La titular de la Secretaría de Vivienda, Francis Argeñal, reiteró que los 400 millones de dólares aprobados por el Banco de Desarrollo de América Latina y el Caribe (CAF) para Honduras serán utilizados de manera exclusiva en el financiamiento del Plan Nacional Integral de Vivienda impulsado por el presidente Nasry Asfura.
Según explicó la funcionaria, estos recursos se canalizarán a través del Banco Hondureño para la Producción y Vivienda (Banhprovi) mediante préstamos a largo plazo. La Secretaría de Vivienda será la encargada de respaldar esos créditos con subsidios, lo que permitirá que miles de familias que actualmente carecen de una casa propia puedan acceder a una solución habitacional.
Argeñal detalló que el directorio de la CAF aprobó por unanimidad el pasado miércoles esta línea de crédito de 400 millones de dólares. Ahora corresponde firmar el contrato y completar los trámites administrativos correspondientes. En ese sentido, el presidente Asfura se comunicó con el presidente ejecutivo del organismo, Sergio Díaz Granados, con el fin de agilizar el proceso, el cual se espera concluir en agosto para contar con los fondos disponibles en septiembre.

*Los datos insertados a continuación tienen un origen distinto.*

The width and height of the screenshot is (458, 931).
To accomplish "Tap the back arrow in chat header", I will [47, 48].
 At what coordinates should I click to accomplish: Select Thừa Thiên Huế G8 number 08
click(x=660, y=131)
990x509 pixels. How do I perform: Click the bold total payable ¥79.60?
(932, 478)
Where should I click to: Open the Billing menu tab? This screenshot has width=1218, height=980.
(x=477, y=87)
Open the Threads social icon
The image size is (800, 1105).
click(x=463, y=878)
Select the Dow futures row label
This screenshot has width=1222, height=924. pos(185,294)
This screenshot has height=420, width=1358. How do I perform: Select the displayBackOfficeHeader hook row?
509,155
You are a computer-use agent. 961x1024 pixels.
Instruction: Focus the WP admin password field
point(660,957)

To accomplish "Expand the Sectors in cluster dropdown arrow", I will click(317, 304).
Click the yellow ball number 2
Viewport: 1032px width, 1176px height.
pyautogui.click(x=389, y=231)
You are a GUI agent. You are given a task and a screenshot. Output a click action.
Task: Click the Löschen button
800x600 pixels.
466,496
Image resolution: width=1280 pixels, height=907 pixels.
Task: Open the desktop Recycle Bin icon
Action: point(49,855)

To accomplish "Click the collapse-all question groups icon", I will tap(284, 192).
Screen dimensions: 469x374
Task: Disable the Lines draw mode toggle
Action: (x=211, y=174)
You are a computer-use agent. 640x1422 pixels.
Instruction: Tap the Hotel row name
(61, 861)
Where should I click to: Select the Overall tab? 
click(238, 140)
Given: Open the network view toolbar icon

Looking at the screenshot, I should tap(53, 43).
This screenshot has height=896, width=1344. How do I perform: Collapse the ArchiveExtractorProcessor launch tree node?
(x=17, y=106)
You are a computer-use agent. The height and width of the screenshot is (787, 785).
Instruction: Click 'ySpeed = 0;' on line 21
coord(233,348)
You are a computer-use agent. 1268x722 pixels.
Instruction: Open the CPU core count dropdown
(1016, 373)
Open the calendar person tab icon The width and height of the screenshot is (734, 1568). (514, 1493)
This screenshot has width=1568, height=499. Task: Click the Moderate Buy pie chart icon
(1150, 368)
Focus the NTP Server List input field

“La Secretaría de Vivienda, en coordinación con Banhprovi, podrá iniciar la implementación de la política derivada del Plan Nacional de Vivienda. Este programa está orientado estrictamente a la vivienda social, y la ley marco establece que se trata de aquellos créditos que no superan los 80 salarios mínimos, es decir, un tope de un millón 440 mil lempiras en este momento”, indicó la ministra.
En cuanto a los ingresos familiares, el plan está dirigido a hogares que no superan los cuatro salarios mínimos, con especial atención a quienes perciben dos salarios mínimos o menos. A través del plan de inclusión financiera que se ejecuta actualmente, durante el primer año se entregará un bono directo a capital como prima parcial, y las familias recibirán subsidios directos a la cuota durante los primeros 10 años.
“Se trata de un crédito de largo plazo. En el primer año saldremos con tasas inferiores al cuatro por ciento, de manera que el Gobierno acompañe a cada familia en el crecimiento de sus ingresos año tras año. Con el aumento de los salarios mínimos, el apoyo estatal se irá reduciendo de forma gradual, garantizando así la sostenibilidad del programa”, señaló Argeñal.
La ministra enfatizó que el plan nacional de inclusión financiera abrirá oportunidades para que miles de familias accedan a una vivienda, incluyendo a quienes ganan menos de un salario mínimo mediante el programa Hogar con Esperanza.
Precisó que el ingreso máximo requerido para optar a una vivienda social es de 18 mil lempiras mensuales, cifra que contempla el bono directo a capital y el subsidio a la cuota. Además, las familias contarán con una garantía a través de un fondo de garantía recíproca, y el plazo de pago oscilará entre 20 y 25 años.